As adversidades da Argentina, no entanto, não se limitam à pandemia. E a amizade com a China tem enorme potencial para a recuperação econômica da Argentina. Ambos sabem disso.

Operador político experiente, Alberto Fernández, no entanto, avança com cautela, equilibrando-se entre interesses distintos —e muitas vezes conflitantes. A política externa de Fernández não é a de Cristina Kirchner, sua vice-presidente, que, enquanto liderava o país, aproximou-o da China como nunca antes, inclusive para ganhar distância dos EUA.

Fachada da Casa Rosada, em Buenos Aires - Agustin Marcarian - 4.ago.2020/Reuters

Hoje, a prioridade número 1 da política externa da Casa Rosada é reestruturar sua dívida externa. Para isso, precisa da boa-vontade de Washington no FMI. Recentemente, o governo argentino fechou acordo com um grupo de credores, mas segue em tratativas com o Fundo. Nesse período, prevalece a preocupação em não entrar em rota de colisão com os americanos.

No entanto, equacionada a questão da dívida, é certo que as circunstâncias políticas e econômicas favorecem a aproximação da Argentina com a China.

A situação econômica na Argentina é ainda pior que a do Brasil. Os argentinos precisam de investimentos para alavancar sua recuperação econômica. Mas investir no país é visto como arriscado, o que faz o crédito escasso e mais caro.

E é aí que a China entra.
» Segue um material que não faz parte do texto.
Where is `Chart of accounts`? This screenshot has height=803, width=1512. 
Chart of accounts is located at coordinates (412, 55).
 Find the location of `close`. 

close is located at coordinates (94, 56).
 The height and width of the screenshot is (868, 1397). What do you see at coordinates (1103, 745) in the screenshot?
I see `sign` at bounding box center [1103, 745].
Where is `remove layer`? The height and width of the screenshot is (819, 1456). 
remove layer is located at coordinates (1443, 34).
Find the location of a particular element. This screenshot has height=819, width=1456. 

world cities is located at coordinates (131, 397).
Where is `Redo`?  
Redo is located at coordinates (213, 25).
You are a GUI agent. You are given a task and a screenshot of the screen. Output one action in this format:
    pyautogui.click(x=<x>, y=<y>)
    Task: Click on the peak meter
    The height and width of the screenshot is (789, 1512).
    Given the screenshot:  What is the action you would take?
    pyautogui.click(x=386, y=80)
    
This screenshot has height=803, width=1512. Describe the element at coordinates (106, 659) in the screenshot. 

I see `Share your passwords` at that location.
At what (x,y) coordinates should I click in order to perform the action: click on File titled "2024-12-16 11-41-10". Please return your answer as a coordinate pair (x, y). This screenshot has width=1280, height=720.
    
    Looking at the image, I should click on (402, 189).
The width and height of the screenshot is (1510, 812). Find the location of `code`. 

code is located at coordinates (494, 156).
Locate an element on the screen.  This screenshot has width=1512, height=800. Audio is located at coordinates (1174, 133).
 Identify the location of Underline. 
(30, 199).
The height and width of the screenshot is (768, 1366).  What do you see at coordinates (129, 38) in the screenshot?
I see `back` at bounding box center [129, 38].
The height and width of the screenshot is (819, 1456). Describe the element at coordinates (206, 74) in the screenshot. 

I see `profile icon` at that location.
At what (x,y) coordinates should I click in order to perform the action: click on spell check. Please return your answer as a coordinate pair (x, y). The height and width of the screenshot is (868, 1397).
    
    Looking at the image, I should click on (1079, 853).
Pequim é que tem condições de investir na Argentina, vê oportunidade em ativos desvalorizados pela crise econômica e tem interesses estratégicos na área de segurança alimentar. Recuperando-se da sua própria crise, a China pode ter menos disponibilidade financeira e menor apetite para risco, mas isso não a impede de enxergar boas oportunidades e de pensar a longo prazo.

Além disso, as vendas do agronegócio argentino para a China têm sido basicamente a única boa notícia no cenário econômico da pandemia. Aliás, mantida a dinâmica vista no primeiro semestre, a China passará o Brasil para se tornar, neste ano, o primeiro parceiro comercial da Argentina.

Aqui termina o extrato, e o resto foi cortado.